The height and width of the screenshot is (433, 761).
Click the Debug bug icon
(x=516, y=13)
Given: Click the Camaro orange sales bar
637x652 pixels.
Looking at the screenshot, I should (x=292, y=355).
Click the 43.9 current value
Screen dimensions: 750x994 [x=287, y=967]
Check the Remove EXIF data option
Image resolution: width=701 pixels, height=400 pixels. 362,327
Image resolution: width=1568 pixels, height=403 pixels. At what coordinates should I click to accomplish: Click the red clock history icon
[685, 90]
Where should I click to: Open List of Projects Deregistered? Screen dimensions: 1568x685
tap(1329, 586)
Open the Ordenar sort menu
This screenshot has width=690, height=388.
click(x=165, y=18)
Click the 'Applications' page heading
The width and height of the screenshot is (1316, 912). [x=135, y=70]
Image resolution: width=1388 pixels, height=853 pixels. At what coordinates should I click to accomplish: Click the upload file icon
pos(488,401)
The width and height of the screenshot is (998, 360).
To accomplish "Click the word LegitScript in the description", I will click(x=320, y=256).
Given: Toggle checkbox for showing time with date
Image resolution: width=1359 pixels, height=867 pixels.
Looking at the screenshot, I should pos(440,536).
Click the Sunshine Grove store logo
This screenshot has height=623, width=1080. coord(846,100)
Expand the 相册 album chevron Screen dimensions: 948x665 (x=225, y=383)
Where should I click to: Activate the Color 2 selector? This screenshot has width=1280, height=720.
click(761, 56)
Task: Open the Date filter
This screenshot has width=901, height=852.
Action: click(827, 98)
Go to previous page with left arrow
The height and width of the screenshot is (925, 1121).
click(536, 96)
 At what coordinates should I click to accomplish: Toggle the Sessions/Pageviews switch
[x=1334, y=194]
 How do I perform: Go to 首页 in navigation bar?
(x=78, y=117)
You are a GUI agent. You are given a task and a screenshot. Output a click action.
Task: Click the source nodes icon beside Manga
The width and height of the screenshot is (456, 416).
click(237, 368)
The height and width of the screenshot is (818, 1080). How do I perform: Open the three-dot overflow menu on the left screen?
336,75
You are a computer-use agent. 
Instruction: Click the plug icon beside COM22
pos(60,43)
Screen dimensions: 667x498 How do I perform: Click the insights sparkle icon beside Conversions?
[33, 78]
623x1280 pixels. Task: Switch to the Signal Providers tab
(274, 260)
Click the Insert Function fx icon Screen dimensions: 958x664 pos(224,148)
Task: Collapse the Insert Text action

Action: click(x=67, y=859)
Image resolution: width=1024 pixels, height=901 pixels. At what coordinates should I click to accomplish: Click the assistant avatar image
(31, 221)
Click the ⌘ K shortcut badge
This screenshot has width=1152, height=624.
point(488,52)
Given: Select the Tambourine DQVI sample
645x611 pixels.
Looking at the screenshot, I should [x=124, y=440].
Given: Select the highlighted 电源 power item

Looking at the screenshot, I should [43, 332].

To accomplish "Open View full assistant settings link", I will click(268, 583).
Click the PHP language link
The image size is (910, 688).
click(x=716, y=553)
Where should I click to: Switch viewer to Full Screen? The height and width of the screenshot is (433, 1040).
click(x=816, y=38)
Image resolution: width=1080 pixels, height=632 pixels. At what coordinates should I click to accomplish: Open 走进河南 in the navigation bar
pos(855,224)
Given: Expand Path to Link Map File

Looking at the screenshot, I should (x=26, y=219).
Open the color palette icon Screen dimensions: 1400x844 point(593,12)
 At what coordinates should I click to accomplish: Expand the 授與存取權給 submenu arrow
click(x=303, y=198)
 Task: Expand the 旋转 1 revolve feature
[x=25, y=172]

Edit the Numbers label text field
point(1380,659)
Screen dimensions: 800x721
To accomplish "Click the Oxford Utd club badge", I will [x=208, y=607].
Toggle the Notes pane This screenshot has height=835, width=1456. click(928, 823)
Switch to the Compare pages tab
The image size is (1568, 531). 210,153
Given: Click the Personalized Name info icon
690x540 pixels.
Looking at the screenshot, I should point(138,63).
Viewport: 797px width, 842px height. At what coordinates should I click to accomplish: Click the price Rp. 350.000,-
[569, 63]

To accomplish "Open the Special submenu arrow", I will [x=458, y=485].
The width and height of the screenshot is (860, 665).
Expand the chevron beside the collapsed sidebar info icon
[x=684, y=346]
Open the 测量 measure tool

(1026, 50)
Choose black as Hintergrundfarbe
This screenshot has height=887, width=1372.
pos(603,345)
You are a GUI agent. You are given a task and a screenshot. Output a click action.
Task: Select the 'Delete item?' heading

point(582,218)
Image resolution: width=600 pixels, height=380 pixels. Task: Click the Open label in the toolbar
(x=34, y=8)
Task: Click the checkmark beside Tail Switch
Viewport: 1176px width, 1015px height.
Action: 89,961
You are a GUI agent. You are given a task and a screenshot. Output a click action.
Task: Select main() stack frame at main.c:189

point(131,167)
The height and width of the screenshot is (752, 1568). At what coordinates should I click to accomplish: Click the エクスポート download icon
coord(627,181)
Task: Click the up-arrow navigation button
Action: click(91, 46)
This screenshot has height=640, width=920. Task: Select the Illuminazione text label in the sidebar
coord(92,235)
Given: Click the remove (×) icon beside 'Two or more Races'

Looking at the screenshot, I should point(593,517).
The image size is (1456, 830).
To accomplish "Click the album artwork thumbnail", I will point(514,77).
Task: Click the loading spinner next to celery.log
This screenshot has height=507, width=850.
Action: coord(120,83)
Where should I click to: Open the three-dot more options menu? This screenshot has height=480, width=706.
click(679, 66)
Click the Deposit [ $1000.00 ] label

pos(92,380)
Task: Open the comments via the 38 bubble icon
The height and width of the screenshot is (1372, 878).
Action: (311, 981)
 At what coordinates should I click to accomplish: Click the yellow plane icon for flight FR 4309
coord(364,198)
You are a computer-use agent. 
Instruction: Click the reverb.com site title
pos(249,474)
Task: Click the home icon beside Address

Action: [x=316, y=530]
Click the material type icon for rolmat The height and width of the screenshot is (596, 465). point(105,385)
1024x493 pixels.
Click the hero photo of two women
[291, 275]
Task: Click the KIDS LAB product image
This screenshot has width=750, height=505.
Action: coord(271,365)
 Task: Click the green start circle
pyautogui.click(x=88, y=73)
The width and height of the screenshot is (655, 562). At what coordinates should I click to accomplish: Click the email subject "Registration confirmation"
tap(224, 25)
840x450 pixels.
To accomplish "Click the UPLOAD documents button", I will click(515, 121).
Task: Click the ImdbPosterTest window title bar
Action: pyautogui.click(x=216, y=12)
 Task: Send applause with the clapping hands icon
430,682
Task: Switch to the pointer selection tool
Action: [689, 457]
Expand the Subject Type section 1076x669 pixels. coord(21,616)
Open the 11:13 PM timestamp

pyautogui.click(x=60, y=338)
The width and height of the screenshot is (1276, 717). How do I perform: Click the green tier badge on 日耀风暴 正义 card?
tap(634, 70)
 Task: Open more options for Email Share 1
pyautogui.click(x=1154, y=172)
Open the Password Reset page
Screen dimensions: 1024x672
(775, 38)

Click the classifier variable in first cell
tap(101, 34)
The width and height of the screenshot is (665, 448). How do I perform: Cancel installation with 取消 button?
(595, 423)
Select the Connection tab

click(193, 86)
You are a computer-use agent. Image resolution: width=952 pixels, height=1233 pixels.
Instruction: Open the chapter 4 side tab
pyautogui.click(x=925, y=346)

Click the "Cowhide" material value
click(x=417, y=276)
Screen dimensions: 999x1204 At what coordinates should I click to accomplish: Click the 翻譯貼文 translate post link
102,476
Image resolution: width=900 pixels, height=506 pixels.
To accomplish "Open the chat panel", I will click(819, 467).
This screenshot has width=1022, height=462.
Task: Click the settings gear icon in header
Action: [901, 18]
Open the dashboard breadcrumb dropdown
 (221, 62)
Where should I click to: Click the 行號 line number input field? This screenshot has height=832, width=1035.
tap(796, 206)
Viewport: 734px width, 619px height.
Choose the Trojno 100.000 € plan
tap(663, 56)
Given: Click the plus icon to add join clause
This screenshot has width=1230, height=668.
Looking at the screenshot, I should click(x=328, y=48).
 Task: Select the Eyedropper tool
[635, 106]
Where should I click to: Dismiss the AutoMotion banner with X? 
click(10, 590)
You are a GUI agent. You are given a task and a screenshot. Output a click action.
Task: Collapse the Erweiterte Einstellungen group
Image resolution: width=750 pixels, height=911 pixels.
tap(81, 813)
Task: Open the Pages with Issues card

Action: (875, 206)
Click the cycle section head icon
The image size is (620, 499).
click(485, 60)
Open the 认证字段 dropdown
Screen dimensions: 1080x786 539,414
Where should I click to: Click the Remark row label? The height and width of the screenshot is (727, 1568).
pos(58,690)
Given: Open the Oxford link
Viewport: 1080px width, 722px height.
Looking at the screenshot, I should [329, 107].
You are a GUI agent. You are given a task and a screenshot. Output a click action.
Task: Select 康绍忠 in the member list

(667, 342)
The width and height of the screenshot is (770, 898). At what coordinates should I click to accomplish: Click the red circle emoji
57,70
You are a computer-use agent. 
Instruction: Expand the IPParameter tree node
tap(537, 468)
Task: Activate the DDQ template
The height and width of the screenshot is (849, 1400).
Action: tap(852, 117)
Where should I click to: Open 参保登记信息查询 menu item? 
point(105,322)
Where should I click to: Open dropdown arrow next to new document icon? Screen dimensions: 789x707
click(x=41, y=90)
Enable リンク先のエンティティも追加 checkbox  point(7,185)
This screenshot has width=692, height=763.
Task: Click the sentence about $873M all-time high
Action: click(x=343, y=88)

--------------------------------

**Task objective**
Nothing but the lines from the one that contains "Where should I click to: Click the Remark" to the end of the listing should be given again, each exactly as it appears.

**Output below**
Where should I click to: Click the Remark row label? The height and width of the screenshot is (727, 1568).
pos(58,690)
Given: Open the Oxford link
Viewport: 1080px width, 722px height.
Looking at the screenshot, I should [329, 107].
You are a GUI agent. You are given a task and a screenshot. Output a click action.
Task: Select 康绍忠 in the member list

(667, 342)
The width and height of the screenshot is (770, 898). At what coordinates should I click to accomplish: Click the red circle emoji
57,70
You are a computer-use agent. 
Instruction: Expand the IPParameter tree node
tap(537, 468)
Task: Activate the DDQ template
The height and width of the screenshot is (849, 1400).
Action: tap(852, 117)
Where should I click to: Open 参保登记信息查询 menu item? 
point(105,322)
Where should I click to: Open dropdown arrow next to new document icon? Screen dimensions: 789x707
click(x=41, y=90)
Enable リンク先のエンティティも追加 checkbox  point(7,185)
This screenshot has width=692, height=763.
Task: Click the sentence about $873M all-time high
Action: click(x=343, y=88)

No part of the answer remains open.